In particolare la Pfizer ieri si è detta contraria all’ipotesi di protrarre l’attesa tra il primo e il secondo giro. Sia nel caso di Pfizer che per Moderna, infatti, il foglietto illustrativo parla chiaro: la seconda somministrazione va fatta, rispettivamente, dopo 3 e 4 settimane dal primo giro. “Come azienda diciamo di attenersi a quello che è emerso negli studi scientifici – ha spiegato ieri Valentina Marino, responsabile medico della filiale italiana – perché questo garantisce risultati che hanno permesso l’autorizzazione”. Allungare l’intervallo tra le due dosi sarebbe un errore perché “il vaccino è stato studiato” su un intervallo di 3 settimane e “dati su un più lungo range al momento non ne abbiamo”. In fondo anche l’Aifa aveva fissato a 3 e 4 settimane l’attesa per i due vaccini a Rna. E sul suo sito le indicazioni non sono ancora cambiate. Perché allora Speranza ha permesso questa rivoluzione?
La motivazione è “logistica”: occorre incrementare il numero di immunizzati col primo giro, quindi vada pure per un cambio delle regole in corsa. Il 9 aprile la Commissione dell’Aifa, interpellata da Figiuolo, non si era dimostrata così sicura della bontà di ignorare le indicazioni arrivate dalle aziende. In un parere scritto aveva infatti “ribadito” che “l’intervallo ottimale tra le dosi” per Pfizer e Moderna è di 21 e 28 giorni e che dilazionare era possibile solo “in caso di necessità”. Senza comunque superare i 42 giorni. Come a dire: fatelo pure, se proprio volete, ma il gold standard resta quanto studiato in fase di sperimentazione.

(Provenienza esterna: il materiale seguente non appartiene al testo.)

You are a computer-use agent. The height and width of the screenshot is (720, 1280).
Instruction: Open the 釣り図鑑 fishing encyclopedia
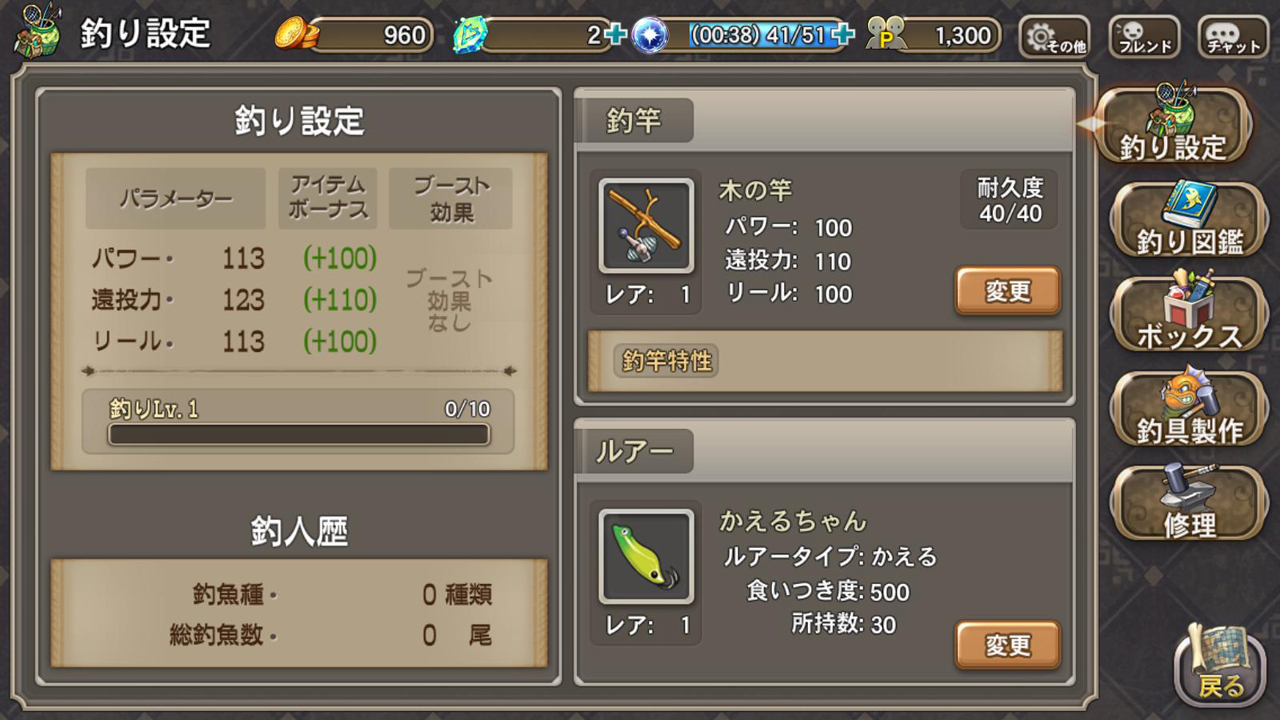click(1189, 219)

Il parere dell’Aifa è stato poi scavalcato, e ribaltato, da un pronunciamento del Cts del 30 aprile, ripreso infine da una circolare ministeriale del 5 maggio. Visto che “rimane una quota significativa di soggetti non vaccinati”, scrivono gli esperti, e nonostante gli “studi registrativi” indichino intervalli precisi per i due vaccini a Rna, “è raccomandabile un prolungamento nella somministrazione della seconda dose nella sesta settimana”. Alla base del ragionamento vi sono alcune “osservazioni”. Primo, allungare l’attesa “non inficia l’efficacia della risposta immunitaria”. Secondo, dopo la prima dose nasce già “una efficace protezione maggiore dell’80%”. Terzo, si ritiene “opportuno dare priorità a strategie di sanità pubblica che consentano di coprire dal rischio il maggior numero di soggetti nel minor tempo possibile”.
Bene. L’unico dubbio restano le parole del responsabile medico di Pfizer: “Dati su un più lungo range – diceva – al momento non ne abbiamo”. Chi ha ragione? Franco Locatelli, presidente del Css e membro del Cts, difende la decisione del ministero. “Studi della vita reale che si sono andati ad accumulare”, spiega, assicurano che prolungare l’attesa “non inficia minimamente l’efficacia dell’immunizzazione”. Anzi: “Affermazioni come quelle che abbiamo sentito ieri da Pfizer rischiano solo di creare sconcerto e credo che sarebbero auspicabilmente evitabili”. L’azienda americana, va detto, oggi ha fatto una leggera marcia indietro, affermando di non potersi “discostare da quanto approvato dalle autorità regolatorie”, ma precisando che questo “non può escludere assolutamente che le autorità sanitarie possono raccomandare dosaggi alternativi per motivi di sanità pubblica”. La decisione, insomma, spetta ai governi. Ma nel caso succedesse qualcosa di avverso, ca va sans dire, non intendono assumersi alcuna responsabilità.